▸ **Consegna**:
Spiega in una o due frasi perché, secondo il testo sulla sanità lucana, le distanze da percorrere per ricevere assistenza sono sempre più lunghe.

▸ **Testo di partenza**:
Fp Cgil: grido d’allarme sulla sanità lucana, se dovesse essere approvata la legge Calderoli la situazione non potrà che aggravarsi. Di seguito la nota integrale.
Ancora una volta, in occasione della inaugurazione dell’anno giudiziario 2024, la Corte dei Conti ha lanciato un grido d’allarme sulla sanità.
Tra riduzione della spesa sanitaria in termini percentuali sul PIL e mancato aggiornamento dei Livelli Essenziali di Assistenza, sempre più si allarga il gap tra le regioni. D’altronde già nell’ultimo rapporto SVIMEZ di Febbraio 2024 “Un paese, due cure. I divari Nord-Sud nel diritto alla Salute” viene affrontato il tema dell’ampliamento dei divari territoriali nell’offerta di prestazioni sanitarie, in un Paese che dopo l’emergenza Covid-19 è tornato a disinvestire nella salute dei cittadini. Basti pensare che la spesa sanitaria pubblica del nostro Paese nel 2023 si è attestata al 6,6% del PIL (ben al disotto della media europea del 7,1%) e con uno scenario non certo incoraggiante, se si considera che in prospettiva il DEF, come già piu volte denunciato, prevede una ulteriore discesa al 6,2% negli anni 2025 e 2026.
Dal citato rapporto Svimez emerge chiaramente che il Mezzogiorno è l’area del Paese caratterizzata dalle peggiori condizioni di salute, secondo gli indicatori BES (Benessere Equo e Sostenibile) sulla salute.
E la Basilicata è la regione con la più bassa spesa corrente sanitaria pubblica pro-capite. A fronte di una media nazionale di 2.140 euro, la nostra regione, infatti, con un valore di 1.941 euro è seguita solo dalla Campania (1.818 euro) e dalla Calabria (1.748 euro).
Anche per quel che concerne la performance dei sistemi sanitari regionali, la Basilicata si colloca con un punteggio minimo di 12, insieme alla Calabria, rispetto ad un valore massimo raggiungibile pari a 100. Non è un caso che il grado di soddisfazione per le prestazioni dei servizi sanitari regionali rispetto alla qualità percepita dall’utenza, è molto basso.
Ciò che emerge in modo evidente è che la disparità dei servizi sanitari regionali sta intensificando il fenomeno della mobilità interregionale sanitaria. Ben il 25% dei lucani si è curato in regioni del centro nord per patologie oncologiche e i tassi di adesione ai programmi di screening oncologici sono lontani dai risultati di una regione che nello scorso decennio si attestava tra le regioni benchmarking.
Tra servizi di prevenzione e cura più carenti, minore spesa pubblica sanitaria, sempre più lunghe sono le distanze da percorrere per ricevere assistenza.
Di fronte a questo quadro non comprendiamo come si faccia a sbandierare l’autonomia differenziata come una opportunità per i lucani.

▸ **Blocco dati**:
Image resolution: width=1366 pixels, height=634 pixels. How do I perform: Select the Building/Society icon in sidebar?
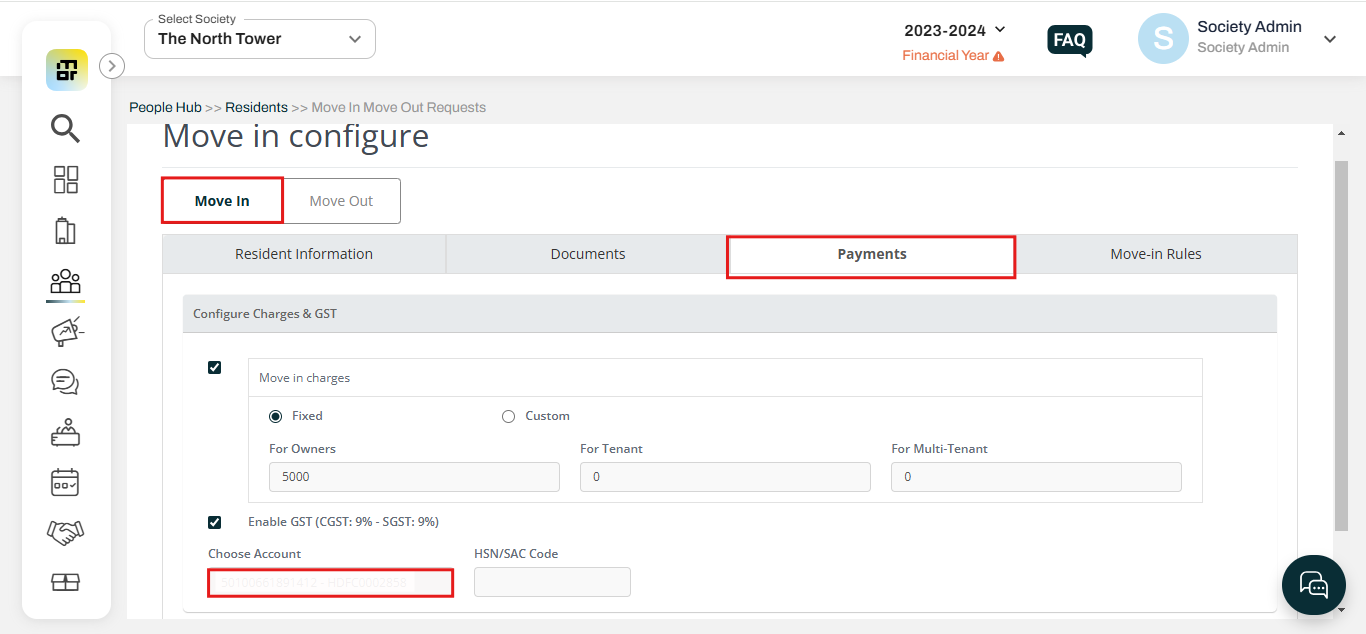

▸ **Esercizio svolto**:
Le distanze da percorrere per ricevere assistenza si allungano perché i servizi di prevenzione e cura sono più carenti e la spesa pubblica sanitaria è minore.